### Excerpted text
According to the International Menopause Society (IMS) White Paper entitled Brain Fog in Menopause: A Healthcare Professional’s Guide for Decision-Making and Counseling on Cognition, current guidelines do not recommend HT at any age to treat cognitive concerns, or prevent cognitive decline and dementia, in women living with menopause.1
The White Paper does state that the use of HT early in post-menopause appears safe for cognitive function, that the use of oestrogen therapy in women living with early menopause may be helpful in maintaining cognitive function and lower the risk of dementia, and the use of oestrogen even late in post-menopause appears to be safe for cognitive function.1
The IMS cautions that use of HT late in post-menopause is risky if the formulation is CEE and medroxyprogesterone acetate but appears to be neutral if the formulation is oral oestradiol plus vaginal progesterone. There is currently no reliable guide on which to base treatment decisions about HT formulation or duration of use on dementia risk.1
How can women reduce their risk of cognitive decline?
The IMS recommends a multi-pronged approach to optimise brain health. Recommendations include:
- Limiting alcohol intake
- Quitting smoking
- Assessing and treating hypertension, dyslipidaemia and diabetes, aiming for a blood pressure level of ≤120/80mmHg
- Maintaining an exercise regimen of at least 150 minutes of moderate-intensity aerobic physical activity weekly
- Maintaining a healthy BMI of 18.5-25 and following a balanced Mediterranean-type diet
- Challenging the brain - reading, learning a new language, volunteering, and learning a new skill to increase cognitive reserve (the capacity to deal with cognitive declines)
- Maintaining social engagement, especially if they have a history of depression.
- Maki PM, Jaff NG. Brain fog in menopause: a health-care professional’s guide for decision-making and counselling on cognition, Climacteric, 2022.
- NAMS Position Statement. The 2022 hormone therapy position statement of The North American Menopause Society. Menopause, 2022.
- British Menopause Society. BMS & WHC’s 2020 recommendations on hormone replacement therapy in menopausal women. https://thebms.org.uk/publications/consensus-statements/bms-whcs-2020-recommendations-on-hormone-replacement-therapy-in-menopausal-women/
- Yoon B-K, Chin J, Kim J-W, et al. Menopausal hormone therapy and mild cognitive impairment: a randomized, placebo-controlled trial. Menopause, 2018.
- Kantarci K, Lowe VJ, Lesnick TG, et al. Early Postmenopausal Transdermal17β-Estradiol Therapy and Amyloid-Deposition. Journal of Alzheimer’s Disease, 2016.
- Klunk WE, Engler H, Nordberg A. Imaging brain amyloid in Alzheimer's disease with Pittsburgh Compound-B. Ann Neurol, 2004.
- Murphy MP, LeVine H. Alzheimer's disease and the amyloid-beta peptide. J Alzheimers Dis, 2010.
- Nishita Y, Sala G, Shinohara M, et al. Effects of APOEɛ4 genotype on age-associated change in cognitive functions among Japanese middle-aged and older adults: A 20-year follow-up study. Experimental Gerontology, 2023.
- Matyi JM, Rattinger GB, Schwartz S, et al. Lifetime estrogen exposure and cognition in late life: the Cache County Study. Menopause, 2019.

### Data excerpts
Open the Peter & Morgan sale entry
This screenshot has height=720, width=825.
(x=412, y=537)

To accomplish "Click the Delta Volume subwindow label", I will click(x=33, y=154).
--
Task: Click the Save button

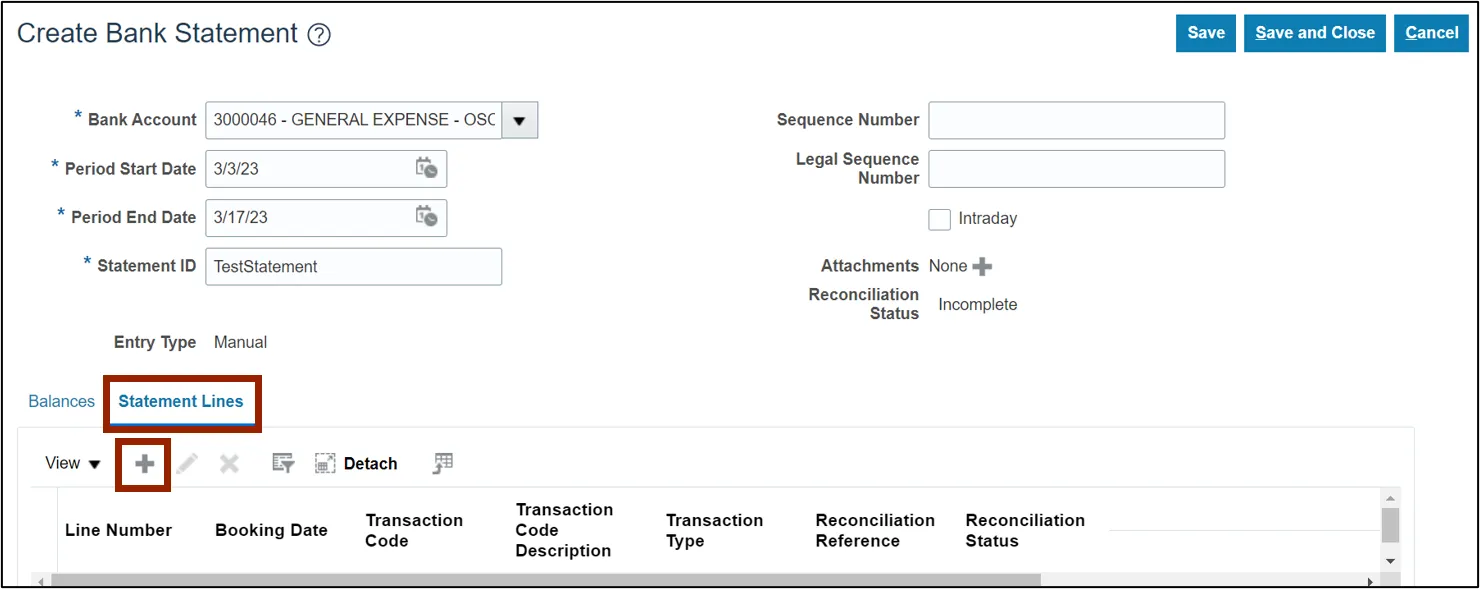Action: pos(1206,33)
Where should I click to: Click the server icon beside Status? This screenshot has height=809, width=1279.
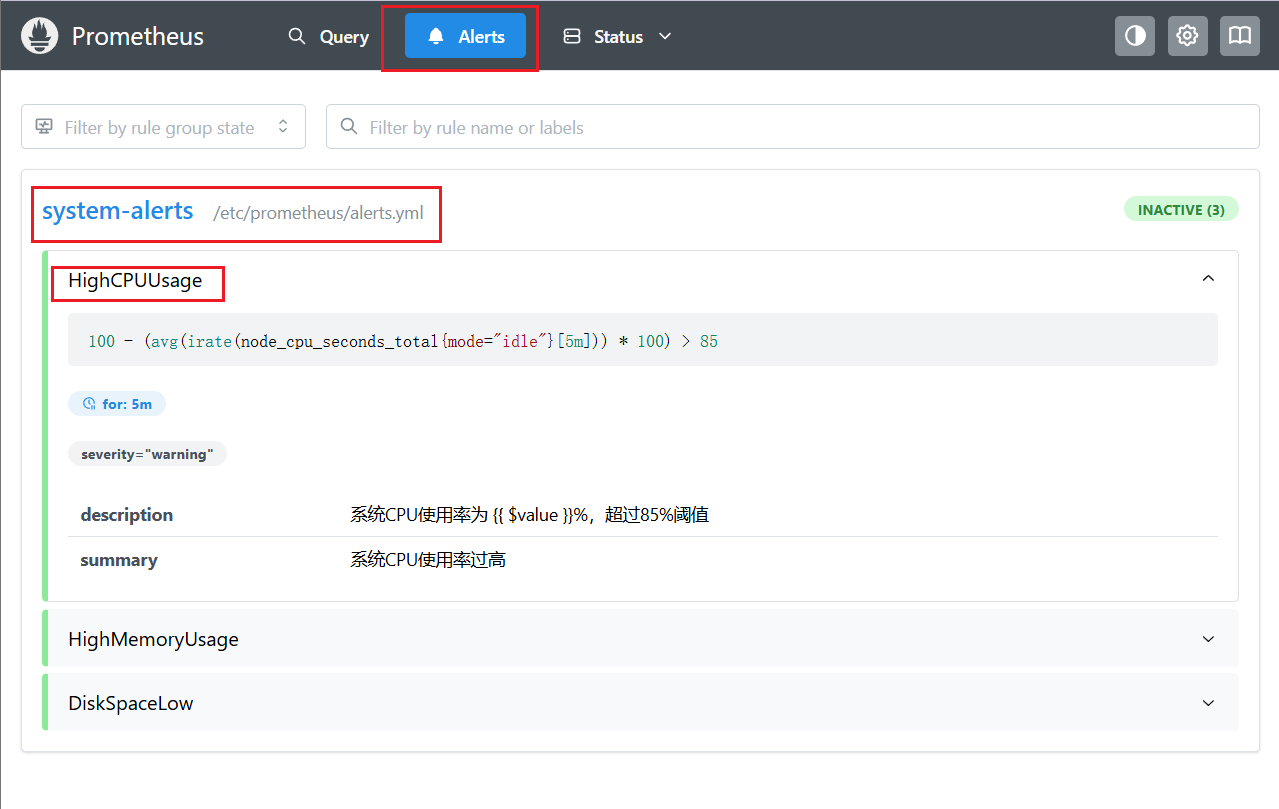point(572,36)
---
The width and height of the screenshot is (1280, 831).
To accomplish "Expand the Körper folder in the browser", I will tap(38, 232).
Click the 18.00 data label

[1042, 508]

### Directions
Translate this sentence from the excerpt on menopause and cognition into Spanish: "The IMS recommends a multi-pronged approach to optimise brain health."

### Answer below
La IMS recomienda un enfoque multifacético para optimizar la salud cerebral.